:: Raw data ::
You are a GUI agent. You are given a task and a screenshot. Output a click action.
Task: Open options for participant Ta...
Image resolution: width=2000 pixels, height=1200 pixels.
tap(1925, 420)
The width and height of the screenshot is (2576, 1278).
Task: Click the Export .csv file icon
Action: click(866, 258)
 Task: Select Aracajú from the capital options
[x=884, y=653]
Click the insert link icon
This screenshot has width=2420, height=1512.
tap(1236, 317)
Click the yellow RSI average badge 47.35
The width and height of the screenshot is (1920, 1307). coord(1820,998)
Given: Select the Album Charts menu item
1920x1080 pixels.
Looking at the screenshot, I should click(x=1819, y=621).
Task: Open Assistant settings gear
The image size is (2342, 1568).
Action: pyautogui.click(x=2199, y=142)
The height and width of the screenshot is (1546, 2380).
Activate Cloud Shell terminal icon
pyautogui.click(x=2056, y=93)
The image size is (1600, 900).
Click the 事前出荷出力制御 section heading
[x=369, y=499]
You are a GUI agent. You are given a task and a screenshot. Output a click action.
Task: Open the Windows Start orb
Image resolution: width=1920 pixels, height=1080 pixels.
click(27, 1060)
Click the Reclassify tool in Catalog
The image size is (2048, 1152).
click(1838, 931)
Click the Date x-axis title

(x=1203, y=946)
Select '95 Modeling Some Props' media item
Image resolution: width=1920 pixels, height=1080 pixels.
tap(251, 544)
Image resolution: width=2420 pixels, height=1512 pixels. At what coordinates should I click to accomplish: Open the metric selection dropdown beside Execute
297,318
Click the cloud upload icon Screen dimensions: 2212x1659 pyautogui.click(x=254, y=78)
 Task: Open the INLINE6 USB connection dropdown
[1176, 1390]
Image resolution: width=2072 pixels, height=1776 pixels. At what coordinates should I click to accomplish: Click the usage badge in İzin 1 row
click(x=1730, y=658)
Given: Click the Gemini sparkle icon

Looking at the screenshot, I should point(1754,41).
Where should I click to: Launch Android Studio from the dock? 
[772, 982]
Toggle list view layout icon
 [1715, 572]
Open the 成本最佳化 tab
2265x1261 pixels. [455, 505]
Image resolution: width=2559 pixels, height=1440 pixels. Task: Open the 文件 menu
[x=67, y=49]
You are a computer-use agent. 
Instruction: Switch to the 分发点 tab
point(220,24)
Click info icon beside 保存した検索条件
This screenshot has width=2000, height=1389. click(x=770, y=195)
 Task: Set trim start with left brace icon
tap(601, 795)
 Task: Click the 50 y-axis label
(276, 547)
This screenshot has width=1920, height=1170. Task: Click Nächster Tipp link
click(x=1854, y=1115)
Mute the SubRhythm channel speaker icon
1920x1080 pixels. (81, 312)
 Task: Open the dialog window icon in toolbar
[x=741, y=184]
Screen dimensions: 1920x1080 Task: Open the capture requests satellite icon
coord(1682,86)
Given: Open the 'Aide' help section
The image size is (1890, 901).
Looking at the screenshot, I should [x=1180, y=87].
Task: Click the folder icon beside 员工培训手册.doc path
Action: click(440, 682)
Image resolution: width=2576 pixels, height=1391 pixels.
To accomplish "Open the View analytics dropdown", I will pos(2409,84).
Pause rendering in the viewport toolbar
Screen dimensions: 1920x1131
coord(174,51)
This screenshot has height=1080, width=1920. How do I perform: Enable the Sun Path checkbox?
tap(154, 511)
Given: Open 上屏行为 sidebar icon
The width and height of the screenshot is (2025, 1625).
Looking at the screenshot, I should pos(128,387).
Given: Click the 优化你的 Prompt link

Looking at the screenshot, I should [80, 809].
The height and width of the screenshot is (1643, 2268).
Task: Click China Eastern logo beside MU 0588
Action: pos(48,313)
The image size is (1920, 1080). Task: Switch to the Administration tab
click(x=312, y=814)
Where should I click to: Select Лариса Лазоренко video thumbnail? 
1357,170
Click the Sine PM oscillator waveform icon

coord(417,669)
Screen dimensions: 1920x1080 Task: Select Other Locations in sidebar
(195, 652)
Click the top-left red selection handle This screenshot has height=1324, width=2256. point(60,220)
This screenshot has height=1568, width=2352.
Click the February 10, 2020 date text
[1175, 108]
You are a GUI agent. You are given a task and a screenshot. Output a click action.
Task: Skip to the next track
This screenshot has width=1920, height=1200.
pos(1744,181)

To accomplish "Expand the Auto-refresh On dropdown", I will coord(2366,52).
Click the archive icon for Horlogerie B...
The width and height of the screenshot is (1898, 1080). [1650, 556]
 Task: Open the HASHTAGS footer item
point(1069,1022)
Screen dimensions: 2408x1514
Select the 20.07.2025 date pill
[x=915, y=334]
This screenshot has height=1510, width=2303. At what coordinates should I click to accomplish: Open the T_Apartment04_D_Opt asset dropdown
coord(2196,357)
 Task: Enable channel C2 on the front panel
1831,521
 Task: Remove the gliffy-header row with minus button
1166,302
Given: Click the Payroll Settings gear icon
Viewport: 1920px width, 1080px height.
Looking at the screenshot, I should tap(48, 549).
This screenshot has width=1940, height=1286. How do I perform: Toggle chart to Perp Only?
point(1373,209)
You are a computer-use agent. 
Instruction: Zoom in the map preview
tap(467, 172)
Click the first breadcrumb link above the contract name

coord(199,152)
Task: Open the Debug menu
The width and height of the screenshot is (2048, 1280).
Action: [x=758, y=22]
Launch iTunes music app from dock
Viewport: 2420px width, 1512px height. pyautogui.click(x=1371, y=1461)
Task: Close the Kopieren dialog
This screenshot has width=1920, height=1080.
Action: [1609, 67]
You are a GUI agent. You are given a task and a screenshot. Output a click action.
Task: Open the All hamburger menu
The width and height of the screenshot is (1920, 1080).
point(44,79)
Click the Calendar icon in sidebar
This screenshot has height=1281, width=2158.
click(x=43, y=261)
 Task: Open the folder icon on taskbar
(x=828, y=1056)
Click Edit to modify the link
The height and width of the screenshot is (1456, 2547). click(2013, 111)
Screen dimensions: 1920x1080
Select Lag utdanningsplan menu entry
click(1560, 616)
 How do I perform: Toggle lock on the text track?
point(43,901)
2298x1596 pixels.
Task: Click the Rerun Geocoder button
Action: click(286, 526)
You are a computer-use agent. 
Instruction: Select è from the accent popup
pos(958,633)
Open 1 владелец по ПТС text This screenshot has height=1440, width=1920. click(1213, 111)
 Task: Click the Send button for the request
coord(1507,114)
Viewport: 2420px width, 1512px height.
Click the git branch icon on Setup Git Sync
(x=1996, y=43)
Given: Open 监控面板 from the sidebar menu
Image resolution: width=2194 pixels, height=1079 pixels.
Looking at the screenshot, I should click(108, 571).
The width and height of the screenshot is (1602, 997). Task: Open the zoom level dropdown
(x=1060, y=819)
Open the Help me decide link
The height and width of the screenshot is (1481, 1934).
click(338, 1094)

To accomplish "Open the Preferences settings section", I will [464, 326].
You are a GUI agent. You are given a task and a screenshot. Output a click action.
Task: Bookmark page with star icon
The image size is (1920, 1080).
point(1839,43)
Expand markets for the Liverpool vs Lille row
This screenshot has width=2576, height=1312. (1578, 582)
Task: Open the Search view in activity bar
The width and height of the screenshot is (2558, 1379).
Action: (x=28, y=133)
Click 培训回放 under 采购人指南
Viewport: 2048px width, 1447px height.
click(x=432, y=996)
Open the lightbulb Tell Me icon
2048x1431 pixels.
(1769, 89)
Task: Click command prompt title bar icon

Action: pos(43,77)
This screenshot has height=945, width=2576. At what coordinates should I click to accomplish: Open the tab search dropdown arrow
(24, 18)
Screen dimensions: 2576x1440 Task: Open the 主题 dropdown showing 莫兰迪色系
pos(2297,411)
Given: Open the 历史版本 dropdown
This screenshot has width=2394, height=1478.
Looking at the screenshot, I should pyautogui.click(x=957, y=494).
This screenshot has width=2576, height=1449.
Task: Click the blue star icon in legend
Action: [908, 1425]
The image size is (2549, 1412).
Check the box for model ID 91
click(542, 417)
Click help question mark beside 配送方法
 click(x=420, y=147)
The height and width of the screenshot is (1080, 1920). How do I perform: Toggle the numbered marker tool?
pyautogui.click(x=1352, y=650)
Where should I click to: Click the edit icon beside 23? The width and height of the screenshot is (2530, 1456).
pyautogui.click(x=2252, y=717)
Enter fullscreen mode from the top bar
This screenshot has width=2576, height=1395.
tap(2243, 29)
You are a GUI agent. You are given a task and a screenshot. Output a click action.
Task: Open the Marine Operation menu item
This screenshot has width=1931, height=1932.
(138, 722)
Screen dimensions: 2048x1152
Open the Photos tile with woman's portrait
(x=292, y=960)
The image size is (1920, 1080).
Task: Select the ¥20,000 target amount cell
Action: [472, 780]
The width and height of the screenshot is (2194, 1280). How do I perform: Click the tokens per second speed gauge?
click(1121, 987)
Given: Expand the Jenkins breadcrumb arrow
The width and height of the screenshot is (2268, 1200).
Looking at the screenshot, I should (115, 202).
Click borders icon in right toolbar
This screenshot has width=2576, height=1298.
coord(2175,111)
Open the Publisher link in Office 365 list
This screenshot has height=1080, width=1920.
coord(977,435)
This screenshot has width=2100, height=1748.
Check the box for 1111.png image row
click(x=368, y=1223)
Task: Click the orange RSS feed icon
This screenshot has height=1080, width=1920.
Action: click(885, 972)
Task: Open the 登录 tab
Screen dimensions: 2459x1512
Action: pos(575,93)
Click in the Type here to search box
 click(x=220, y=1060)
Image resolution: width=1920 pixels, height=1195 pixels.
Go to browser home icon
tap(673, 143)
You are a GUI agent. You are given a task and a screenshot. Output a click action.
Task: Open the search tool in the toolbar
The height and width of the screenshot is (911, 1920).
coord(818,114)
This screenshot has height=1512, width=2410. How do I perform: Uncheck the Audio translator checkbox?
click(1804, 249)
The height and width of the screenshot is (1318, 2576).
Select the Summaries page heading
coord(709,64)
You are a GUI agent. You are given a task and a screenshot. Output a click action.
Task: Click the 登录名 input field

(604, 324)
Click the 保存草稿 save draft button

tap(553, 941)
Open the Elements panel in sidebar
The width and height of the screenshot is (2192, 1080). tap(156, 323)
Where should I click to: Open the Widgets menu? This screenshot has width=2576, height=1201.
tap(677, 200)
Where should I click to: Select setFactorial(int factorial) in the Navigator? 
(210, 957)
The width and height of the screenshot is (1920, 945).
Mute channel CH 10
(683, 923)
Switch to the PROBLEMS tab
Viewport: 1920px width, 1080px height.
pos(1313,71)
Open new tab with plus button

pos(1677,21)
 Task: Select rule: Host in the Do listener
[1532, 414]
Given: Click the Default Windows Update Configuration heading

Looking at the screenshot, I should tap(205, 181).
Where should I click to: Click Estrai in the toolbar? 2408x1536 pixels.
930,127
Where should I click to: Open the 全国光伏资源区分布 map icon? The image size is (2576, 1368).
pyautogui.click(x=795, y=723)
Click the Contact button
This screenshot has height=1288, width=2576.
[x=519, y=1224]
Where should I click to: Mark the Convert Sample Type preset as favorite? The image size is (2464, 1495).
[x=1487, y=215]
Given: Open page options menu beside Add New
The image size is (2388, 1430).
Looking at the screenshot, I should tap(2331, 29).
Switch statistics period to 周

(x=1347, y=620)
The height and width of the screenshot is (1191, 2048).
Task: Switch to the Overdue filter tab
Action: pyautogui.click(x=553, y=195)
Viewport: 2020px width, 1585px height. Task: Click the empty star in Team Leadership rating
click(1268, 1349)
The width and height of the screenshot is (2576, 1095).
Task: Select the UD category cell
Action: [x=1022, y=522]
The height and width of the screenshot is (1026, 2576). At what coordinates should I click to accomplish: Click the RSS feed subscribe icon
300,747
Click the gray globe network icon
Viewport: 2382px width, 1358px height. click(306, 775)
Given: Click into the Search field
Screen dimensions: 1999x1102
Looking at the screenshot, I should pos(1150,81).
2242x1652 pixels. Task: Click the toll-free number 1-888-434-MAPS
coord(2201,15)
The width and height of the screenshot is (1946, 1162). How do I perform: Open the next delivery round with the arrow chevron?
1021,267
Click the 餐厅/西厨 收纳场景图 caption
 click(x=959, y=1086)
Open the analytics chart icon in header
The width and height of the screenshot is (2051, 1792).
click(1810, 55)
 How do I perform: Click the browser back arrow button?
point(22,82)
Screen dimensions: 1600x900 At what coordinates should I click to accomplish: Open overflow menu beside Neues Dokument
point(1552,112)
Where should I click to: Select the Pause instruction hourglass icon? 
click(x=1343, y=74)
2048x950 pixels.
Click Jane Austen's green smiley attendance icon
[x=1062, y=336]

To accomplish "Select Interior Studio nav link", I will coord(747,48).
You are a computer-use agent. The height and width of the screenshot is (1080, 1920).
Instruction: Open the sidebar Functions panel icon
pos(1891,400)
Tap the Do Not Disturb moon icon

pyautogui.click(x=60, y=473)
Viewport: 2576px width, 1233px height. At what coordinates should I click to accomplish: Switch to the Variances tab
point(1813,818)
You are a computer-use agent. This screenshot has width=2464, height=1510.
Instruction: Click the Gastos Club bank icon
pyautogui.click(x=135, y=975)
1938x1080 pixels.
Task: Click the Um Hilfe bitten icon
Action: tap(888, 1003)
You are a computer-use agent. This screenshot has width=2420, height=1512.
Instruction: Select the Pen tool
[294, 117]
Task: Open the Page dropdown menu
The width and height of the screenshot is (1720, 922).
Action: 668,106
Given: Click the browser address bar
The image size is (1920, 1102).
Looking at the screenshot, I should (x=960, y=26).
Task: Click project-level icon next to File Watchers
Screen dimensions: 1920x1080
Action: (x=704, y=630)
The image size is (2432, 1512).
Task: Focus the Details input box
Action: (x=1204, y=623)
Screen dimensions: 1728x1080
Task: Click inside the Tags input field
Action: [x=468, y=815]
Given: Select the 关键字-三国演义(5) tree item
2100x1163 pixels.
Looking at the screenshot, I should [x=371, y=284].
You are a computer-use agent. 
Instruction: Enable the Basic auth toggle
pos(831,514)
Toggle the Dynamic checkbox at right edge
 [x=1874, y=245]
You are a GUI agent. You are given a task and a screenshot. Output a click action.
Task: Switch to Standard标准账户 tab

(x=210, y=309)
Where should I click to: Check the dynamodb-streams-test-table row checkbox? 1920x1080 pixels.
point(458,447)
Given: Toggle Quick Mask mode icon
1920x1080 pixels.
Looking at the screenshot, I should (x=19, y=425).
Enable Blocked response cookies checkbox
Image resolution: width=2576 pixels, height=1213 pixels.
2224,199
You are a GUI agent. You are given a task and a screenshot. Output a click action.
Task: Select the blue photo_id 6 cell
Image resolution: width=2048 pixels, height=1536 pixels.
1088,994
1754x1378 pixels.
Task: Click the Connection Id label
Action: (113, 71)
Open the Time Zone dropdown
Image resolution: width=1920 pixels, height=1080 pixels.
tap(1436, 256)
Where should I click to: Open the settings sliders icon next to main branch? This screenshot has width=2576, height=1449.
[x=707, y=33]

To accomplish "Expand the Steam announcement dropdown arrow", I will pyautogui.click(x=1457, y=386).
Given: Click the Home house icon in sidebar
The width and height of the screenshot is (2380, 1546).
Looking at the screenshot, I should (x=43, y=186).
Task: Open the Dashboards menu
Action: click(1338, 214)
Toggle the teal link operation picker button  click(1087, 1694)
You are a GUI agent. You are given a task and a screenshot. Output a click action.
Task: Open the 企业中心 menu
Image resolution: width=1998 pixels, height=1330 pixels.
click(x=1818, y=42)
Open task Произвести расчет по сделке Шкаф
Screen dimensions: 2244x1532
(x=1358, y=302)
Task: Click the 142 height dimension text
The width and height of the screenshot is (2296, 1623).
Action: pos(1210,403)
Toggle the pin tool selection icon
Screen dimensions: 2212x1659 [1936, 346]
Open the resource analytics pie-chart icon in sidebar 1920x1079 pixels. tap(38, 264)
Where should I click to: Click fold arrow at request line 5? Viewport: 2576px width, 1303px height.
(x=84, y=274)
:::
• _Your instructions_
Begin with the first line of the data above and, please, print each line exactly until you have printed the line containing "Given: Select the Album Charts menu item"; print nothing else.

• _Written answer_
You are a GUI agent. You are given a task and a screenshot. Output a click action.
Task: Open options for participant Ta...
Image resolution: width=2000 pixels, height=1200 pixels.
tap(1925, 420)
The width and height of the screenshot is (2576, 1278).
Task: Click the Export .csv file icon
Action: click(866, 258)
 Task: Select Aracajú from the capital options
[x=884, y=653]
Click the insert link icon
This screenshot has width=2420, height=1512.
tap(1236, 317)
Click the yellow RSI average badge 47.35
The width and height of the screenshot is (1920, 1307). coord(1820,998)
Given: Select the Album Charts menu item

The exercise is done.